Evidence for a cytoplasmic factor regulating murine leukemia virus DNA synthesis and its preliminary characterization.

Postmitochondrial cytoplasmic extracts, prepared from uninfected NIH/3T3 cells as well as from chronically or exogenously infected with murine leukemia virus (MLV), were found to stimulate the endogenous reaction of purified MLV reverse transcriptase. No such stimulation was observed with the exogenous reaction of this enzyme, using poly (rA) oligo (dT) as an exogenous template-primer. While the stimulatory capacity of extracts from uninfected and chronically infected cells was comparable, that of the exogenously infected cells was much more powerful in this respect.

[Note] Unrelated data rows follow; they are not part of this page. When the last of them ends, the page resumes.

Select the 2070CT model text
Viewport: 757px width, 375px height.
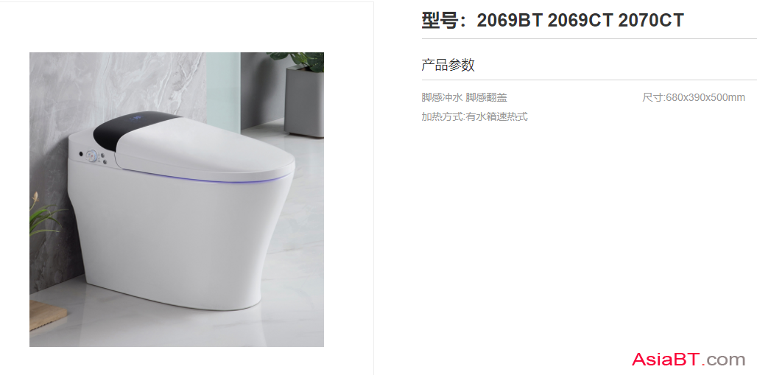point(651,21)
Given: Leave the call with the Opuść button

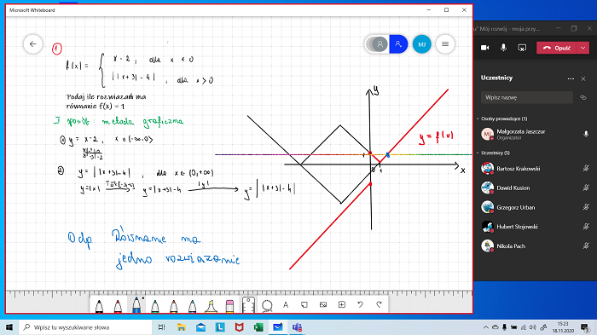Looking at the screenshot, I should (x=557, y=48).
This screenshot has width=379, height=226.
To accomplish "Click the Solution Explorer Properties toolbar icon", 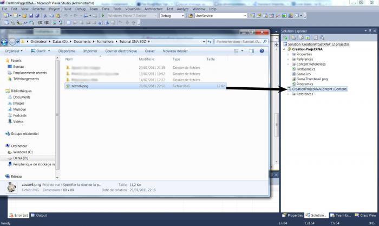I will coord(286,38).
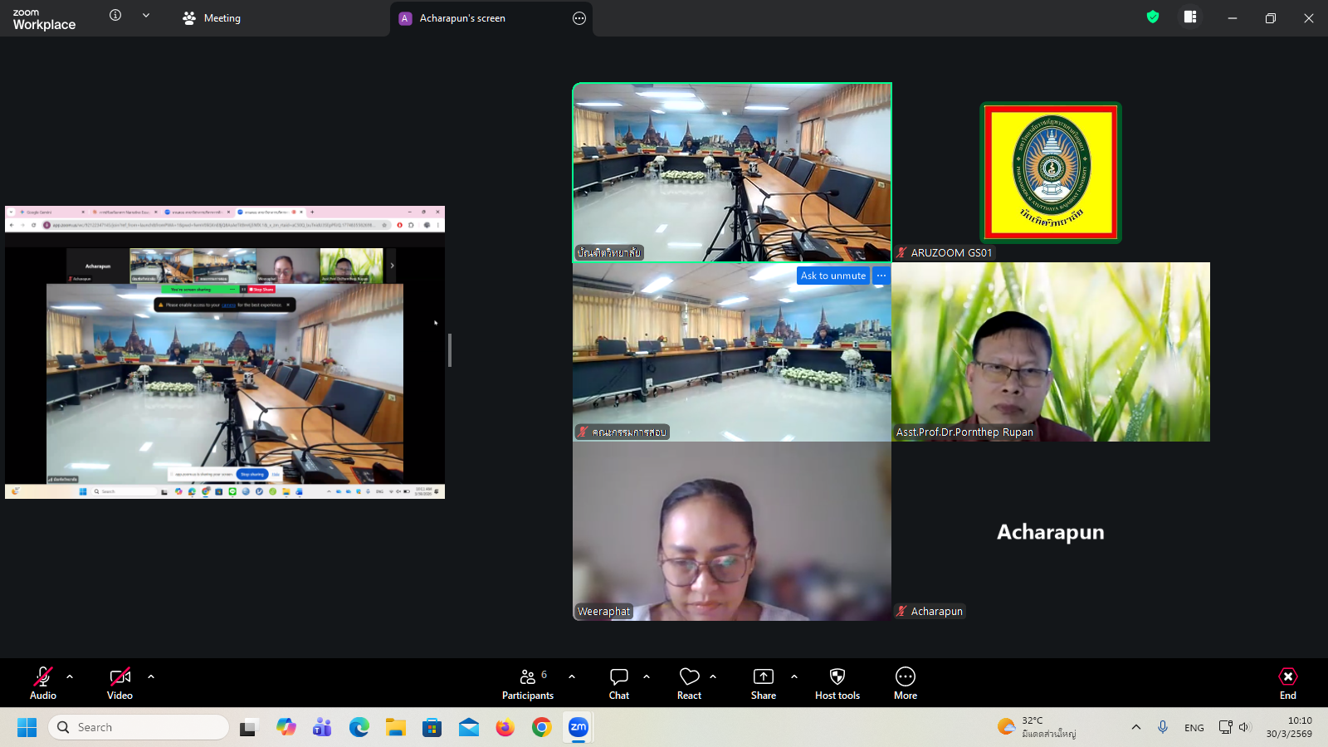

The stimulatory activity could be destroyed by trypsin, indicating that it was excerted by a protein. In uninfected and chronically infected cells this protein was found to be of a short functional life time under conditions blocking continuous protein synthesis. However the mRNA coding for this factor was found in these cells to be stable. On the other hand, the increased stimulatory activity, observed in extract of exogenously infected cells, was independent on protein synthesis and therefore was attributed to a protein apparently introduced into the cells by the penetrating virions. Experiments with monospecific antibodies against MLV proteins suggested that p30 is an important accessory for reverse transcriptase activity and that the cytoplasmic stimulatory factor might be also related to p 30.